Note on recent changes: Following the 2023 sexual abuse scandal of founder Johnny Kitagawa, the agency has collapsed and rebranded as "Smile-Up," marking a seismic shift in TV power dynamics. caribbeancom 011814525 yuu shinoda jav uncensored top
The most recent evolution is the VTuber (Virtual YouTuber). Hololive Production has created a roster of anime-designed avatars controlled by motion-capture actors. These VTubers hold concerts, sing J-Pop, and stream video games. To a Westerner, watching a 3D model of a shark girl play Mario Kart is surreal. To the Japanese industry, it is the logical conclusion of a culture that has always preferred the character to the human behind it. For decades, Japanese television was ruled by Johnny
To outsiders, the Western studio system of Hollywood's Golden Age (where actors were contractually bound to MGM or Warner Bros.) feels like ancient history. In Japan, it is alive and well, albeit in a different form: the Jimusho (talent agency). Their viewership dwarfed their record sales
The most infamous example is Johnny & Associates (now Smile-Up), which dominated the male idol market for nearly six decades. Johnny's created a template that has since been exported globally (most notably to K-Pop): recruit very young boys, train them in singing, dancing, acrobatics, and media etiquette, and then debut them in groups with manufactured, "good boy" images.
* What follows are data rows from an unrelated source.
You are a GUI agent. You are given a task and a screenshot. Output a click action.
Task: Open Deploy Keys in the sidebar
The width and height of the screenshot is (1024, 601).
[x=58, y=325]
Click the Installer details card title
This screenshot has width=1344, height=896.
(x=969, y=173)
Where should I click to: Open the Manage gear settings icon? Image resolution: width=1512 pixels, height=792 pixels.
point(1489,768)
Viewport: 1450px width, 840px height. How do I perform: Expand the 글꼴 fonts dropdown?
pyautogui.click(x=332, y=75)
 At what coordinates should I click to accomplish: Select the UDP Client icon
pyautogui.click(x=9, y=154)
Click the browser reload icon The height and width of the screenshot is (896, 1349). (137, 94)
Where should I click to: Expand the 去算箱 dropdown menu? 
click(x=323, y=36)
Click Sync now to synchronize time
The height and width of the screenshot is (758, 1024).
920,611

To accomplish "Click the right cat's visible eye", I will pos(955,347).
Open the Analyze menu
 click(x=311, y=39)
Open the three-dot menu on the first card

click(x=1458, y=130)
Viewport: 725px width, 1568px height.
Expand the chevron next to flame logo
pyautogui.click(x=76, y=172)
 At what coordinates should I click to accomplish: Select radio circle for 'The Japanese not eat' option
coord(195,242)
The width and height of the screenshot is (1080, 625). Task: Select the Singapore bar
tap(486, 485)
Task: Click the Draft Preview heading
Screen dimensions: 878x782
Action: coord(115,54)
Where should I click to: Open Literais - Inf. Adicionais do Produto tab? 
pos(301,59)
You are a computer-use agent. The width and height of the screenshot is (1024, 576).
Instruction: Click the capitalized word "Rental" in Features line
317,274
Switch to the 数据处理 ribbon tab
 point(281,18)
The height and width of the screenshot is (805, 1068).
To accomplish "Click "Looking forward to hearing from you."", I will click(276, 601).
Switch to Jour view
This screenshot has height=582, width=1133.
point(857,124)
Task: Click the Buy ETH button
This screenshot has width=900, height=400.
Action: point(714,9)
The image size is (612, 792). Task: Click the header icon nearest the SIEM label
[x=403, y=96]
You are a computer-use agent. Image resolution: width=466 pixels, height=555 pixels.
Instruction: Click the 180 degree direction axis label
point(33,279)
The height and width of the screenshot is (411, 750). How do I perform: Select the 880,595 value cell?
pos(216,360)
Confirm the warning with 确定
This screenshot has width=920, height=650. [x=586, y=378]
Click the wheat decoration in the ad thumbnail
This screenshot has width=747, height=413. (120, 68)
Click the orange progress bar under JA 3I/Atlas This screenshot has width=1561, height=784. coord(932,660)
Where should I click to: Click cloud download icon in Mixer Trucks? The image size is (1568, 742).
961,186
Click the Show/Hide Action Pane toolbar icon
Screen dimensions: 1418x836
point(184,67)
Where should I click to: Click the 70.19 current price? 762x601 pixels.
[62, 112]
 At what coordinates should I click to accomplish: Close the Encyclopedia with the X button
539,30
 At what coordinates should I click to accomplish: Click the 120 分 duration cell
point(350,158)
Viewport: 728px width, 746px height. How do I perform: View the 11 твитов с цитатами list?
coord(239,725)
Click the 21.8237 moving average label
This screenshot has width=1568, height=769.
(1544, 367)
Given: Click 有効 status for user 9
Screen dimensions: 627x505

However, Jimusho culture runs deeper than pop music. Major acting agencies like K Dash or Amuse control access to television dramas, film roles, and variety shows. Because Japanese television is dominated by variety programming rather than scripted series, a talent’s banshuku (variety show skill) is paramount. An actor in Japan is not just judged by their film performances but by their ability to react with tsukkomi (a sharp retort) to a comedian's boke (foolish setup) during a game show segment.
This system creates stability and high production values, but it also enforces a rigid culture of hōrensō (reporting, contacting, consulting) and intense privacy control. The recent exposure of Johnny Kitagawa’s abuse scandal has forced a long-overdue reckoning, suggesting that this ancient "enclosed garden" model may finally be cracking open.